My aunt Peg in North Carolina had a Martin nylon-string guitar and would sing “Blowing in the Wind” to me sometimes. She was a really fine fingerpicker and I remember being mesmerized by how her right hand moved. So my first exposure to Bob Dylan was also my first exposure to live music up close.

She had Bob Dylan’s Greatest Hits and I eventually bought a copy for myself. I loved it, but for whatever reason, I didn’t explore any further. When I was a little older, I had a van and while parking it one night, “Desolation Row” came on the radio. I stayed, transfixed, until it was over. I couldn’t believe how long it was and how many ideas it had in it. I bought Highway 61 Revisited the next day and have been hooked ever since.

How has he influenced your music?

I’m not sure he’s been a specific influence other than as an unattainable one, but I was very inspired by the idea of what a song can do and how adventurous words and melodies can be. If he’d never been born, I probably wouldn’t have thrown as many songs away or left so many unfinished.

How many times have you seen him play live? What were those shows like?

I’ve seen Dylan three times – at Madison Square Garden when he played with Tom Petty and the Heartbreakers in the ’80s, at the Beacon Theater sometime in the ’90s, and with Tom Petty again in New Jersey a few years after that, though he had his own band that time and was just touring with Tom.

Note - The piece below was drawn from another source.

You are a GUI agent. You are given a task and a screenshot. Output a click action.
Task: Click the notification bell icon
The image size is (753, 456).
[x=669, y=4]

He seemed the least present at the Beacon, letting the crowd do a lot of singing for him. In all cases, I couldn’t hear the vocals clearly, but I suppose it didn’t matter. Just seeing those songs performed by the man who wrote them was enough of a thrill.

Does it bother you that he borrows so much in his music?

It  doesn’t bother me at all. He has created so much art that’s purely his own, he has license to do whatever he wants. Generally speaking though, I’m not really bothered by anyone borrowing anything from anyone. I think art has a way of foiling pretenders. Borrowing something from a great song won’t necessarily make your song great and it might not even make it decent – you still have to create something.

Did it take you awhile to get into Bob Dylan, given his strange singing style?

His singing appealed to me right away. I’m fond of the story that Woody Guthrie thought he was a great singer but only a middling songwriter – the reverse classic take. I think his singing is extraordinary – arresting, strong, wild, adventurous, confident, sometimes playful, sometimes direct. Incredible phrasing and timing. I don’t see how it could be any better.

What’s the closest you’ve ever gotten to him?

The closest I’ve gotten is working with Chris Shaw, who worked with him on Love and Theft and Modern Times, as well as “Things Have Changed” from The Wonder Boys soundtrack. I heard a few great stories that have made me even more of a fan.

Do you have a favorite Bob Dylan quote or lyric?

I have many favorites – here’s one from “Visions of Johanna”: “Lights flicker from the opposite loft / in this room the heat pipes just cough / the country music station plays soft / but there’s nothing really nothing to turn off.”

I can’t remember where I heard this and don’t know if it’s true, but there’s a story that Peter Grant came up to him backstage, introduced himself as Led Zeppelin’s manager and Dylan said “Hey man, I don’t come to you with my problems.”

What are some of your favorite songs or albums, and why?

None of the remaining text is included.